[START Selection]

Abstract
For many banks, retaining high profitable customers is the number one business goal. Banking fraud, however, poses a significant threat to this goal for different banks. In terms of substantial financial losses, trust and credibility, this is a concerning issue to both banks and customers alike. CreditCards, the client wants to proactively monitor and implement fraud prevention mechanisms. It plans to build machine learning models to predict the fraudulent transactions to not only prevent financial losses, but also reduce chargebacks and fees, save time on lengthy manual reviews and decrease denials of legitimate transactions. Four baseline models- Logistic Regression, Decision Tree, random Forest and XGBoost were trained initially and then after the class balancing, Logistic regression model with SMOTE is the best model for its simplicity and less resource requirement.
Design
The purpose of the model is to predict fraudulent credit card transactions using various classification methods. A credit card fraud involves obtaining the credit card information without the proper authorization of the account holder to engage in an illegal financial transaction. This results in financial loss as well as the loss of credibility and trust and affects both the customers and the credit card company. This model can be implemented to detect credit card fraud and prevent the said losses.
Data
The data is obtained from the Kaggle website -https://www.kaggle.com/datasets/mlgulb/creditcardfraud. The data set includes credit card transactions made by European cardholders over a period of two days in September 2013. Out of a total of 2,84,807 transactions, 492 were fraudulent. This data set is highly unbalanced, with the positive class (frauds) accounting for 0.172% of the total transactions. The data set has also been modified with Principal Component Analysis (PCA) to maintain confidentiality. Apart from ‘time’ and ‘amount’, all the other features (V1, V2, V3, up to V28) are the principal components obtained using PCA. The feature 'time' contains the seconds elapsed between the first transaction in the data set and the subsequent transactions. The feature 'amount' is the transaction amount. The feature 'class' represents class labelling, and it takes the value 1 in cases of fraud and 0 in others.

[END Selection]

▶ Actions to take
[1] In the fraud-detection report, which model was judged best after class balancing?
[2] Continue the fraud-detection report from the end of its Data section.
The records that come next have no connection to the fraud-detection report.

[START Records provided]

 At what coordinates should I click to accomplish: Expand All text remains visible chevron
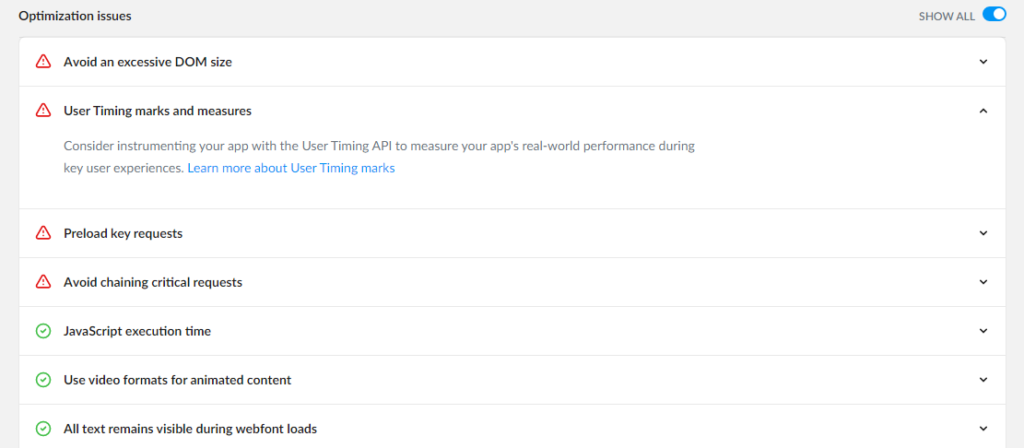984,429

[END Records provided]
[START Records provided]

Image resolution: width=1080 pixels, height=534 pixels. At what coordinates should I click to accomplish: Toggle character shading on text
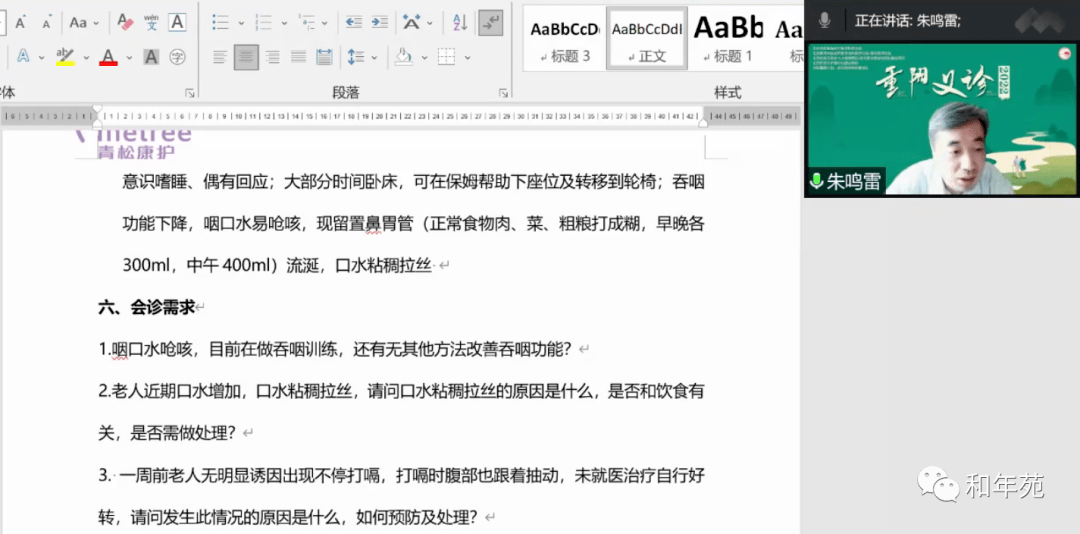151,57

[END Records provided]

▶ Answer list
[1] The Logistic Regression model with SMOTE.

[2]
Algorithms
• Exploratory Data Analysis in python
o Handling missing values and outliers
o Univariate and bivariate analysis for time and amount.
o Mitigation of skewness of data
o Feature scaling of amount.
• Split the data into train and test set
• Train the model with four models – Logistic Regression, Decision Tree, random Forest and XGBoost
• Tune the hyperparameters with GridSearch cross validation and find optimal values of hyperparameters
• Feature importance of the best baseline model
• Handle class imbalance using undersampling, oversampling and SMOTE
• Evaluate all the models using classification metrics to find the best performing model.
Tools
• Pandas and Numpy: For EDA and cleaning data.
• Scikit-learn: For implementing various classification models and performing cross validation, regularization, hyperparameter tuning and feature engineering.
• Matplotlib and Seaborn: For visualizing the data.
Communication
Logistic regression model with SMOTE is the best model for its simplicity and less resource requirement.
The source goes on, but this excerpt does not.